┌────────

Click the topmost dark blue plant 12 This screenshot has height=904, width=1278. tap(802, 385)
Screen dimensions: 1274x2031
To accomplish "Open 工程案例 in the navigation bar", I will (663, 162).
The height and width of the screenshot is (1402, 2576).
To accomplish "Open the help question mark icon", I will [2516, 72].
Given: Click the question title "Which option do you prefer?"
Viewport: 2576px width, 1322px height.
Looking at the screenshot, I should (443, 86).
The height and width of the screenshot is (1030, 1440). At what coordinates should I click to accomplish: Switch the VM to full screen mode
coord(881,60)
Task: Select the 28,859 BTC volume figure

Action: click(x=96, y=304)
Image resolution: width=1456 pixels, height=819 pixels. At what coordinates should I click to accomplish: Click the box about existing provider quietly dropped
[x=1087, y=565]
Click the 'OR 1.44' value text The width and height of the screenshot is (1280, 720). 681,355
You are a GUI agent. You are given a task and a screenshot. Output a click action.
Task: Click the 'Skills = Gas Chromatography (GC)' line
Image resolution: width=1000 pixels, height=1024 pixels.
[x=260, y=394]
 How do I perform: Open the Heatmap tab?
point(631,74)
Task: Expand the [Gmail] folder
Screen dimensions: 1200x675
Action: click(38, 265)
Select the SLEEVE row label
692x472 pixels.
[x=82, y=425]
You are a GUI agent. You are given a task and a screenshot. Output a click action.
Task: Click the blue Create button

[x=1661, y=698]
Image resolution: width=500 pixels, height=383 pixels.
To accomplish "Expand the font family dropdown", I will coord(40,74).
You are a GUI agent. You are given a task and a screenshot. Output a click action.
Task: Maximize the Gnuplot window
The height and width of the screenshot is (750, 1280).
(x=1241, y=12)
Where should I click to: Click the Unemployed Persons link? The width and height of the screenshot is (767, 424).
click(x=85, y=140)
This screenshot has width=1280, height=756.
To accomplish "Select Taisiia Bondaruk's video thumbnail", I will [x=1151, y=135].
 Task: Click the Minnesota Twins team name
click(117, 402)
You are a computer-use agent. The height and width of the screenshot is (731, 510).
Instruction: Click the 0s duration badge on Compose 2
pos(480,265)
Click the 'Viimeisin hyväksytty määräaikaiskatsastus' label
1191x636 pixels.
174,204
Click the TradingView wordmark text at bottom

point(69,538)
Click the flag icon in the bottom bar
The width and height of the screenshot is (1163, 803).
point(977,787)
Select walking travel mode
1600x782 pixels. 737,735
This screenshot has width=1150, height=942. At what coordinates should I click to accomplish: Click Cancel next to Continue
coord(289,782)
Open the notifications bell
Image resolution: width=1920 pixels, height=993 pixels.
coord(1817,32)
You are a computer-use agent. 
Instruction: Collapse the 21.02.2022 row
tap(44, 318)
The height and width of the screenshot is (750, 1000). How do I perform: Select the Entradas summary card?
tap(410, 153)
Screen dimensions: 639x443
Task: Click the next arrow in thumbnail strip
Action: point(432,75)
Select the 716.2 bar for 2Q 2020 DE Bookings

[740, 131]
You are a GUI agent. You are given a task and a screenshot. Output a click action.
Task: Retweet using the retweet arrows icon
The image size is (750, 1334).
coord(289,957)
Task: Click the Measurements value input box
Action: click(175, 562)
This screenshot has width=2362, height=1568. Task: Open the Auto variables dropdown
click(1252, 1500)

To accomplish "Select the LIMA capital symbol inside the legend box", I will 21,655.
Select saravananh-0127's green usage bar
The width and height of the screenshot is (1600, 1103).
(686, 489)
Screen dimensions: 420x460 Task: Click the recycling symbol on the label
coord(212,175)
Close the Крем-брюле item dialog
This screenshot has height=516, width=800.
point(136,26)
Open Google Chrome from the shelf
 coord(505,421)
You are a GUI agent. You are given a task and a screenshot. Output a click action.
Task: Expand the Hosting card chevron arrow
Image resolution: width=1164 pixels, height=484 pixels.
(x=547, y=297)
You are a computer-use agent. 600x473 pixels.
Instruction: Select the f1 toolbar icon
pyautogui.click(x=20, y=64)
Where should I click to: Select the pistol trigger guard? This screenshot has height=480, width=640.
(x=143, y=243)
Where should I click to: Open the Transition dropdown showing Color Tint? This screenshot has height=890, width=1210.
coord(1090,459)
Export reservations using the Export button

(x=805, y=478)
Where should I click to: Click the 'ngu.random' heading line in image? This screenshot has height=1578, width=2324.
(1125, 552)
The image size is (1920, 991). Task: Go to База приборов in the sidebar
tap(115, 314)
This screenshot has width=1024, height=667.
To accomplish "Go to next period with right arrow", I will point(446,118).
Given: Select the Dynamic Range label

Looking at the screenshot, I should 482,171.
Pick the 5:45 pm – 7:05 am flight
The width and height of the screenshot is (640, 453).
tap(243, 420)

└────────

# [Required task]
Rewrite the material as a numbered list, starting with the line that contains "Task: Select the 28,859 BTC volume figure" and continuing through the line that contains "[x=1087, y=565]". Include only those lines, and leave out any blank ones.

# [Exercise solution]
1. Task: Select the 28,859 BTC volume figure
2. Action: click(x=96, y=304)
3. Image resolution: width=1456 pixels, height=819 pixels. At what coordinates should I click to accomplish: Click the box about existing provider quietly dropped
4. [x=1087, y=565]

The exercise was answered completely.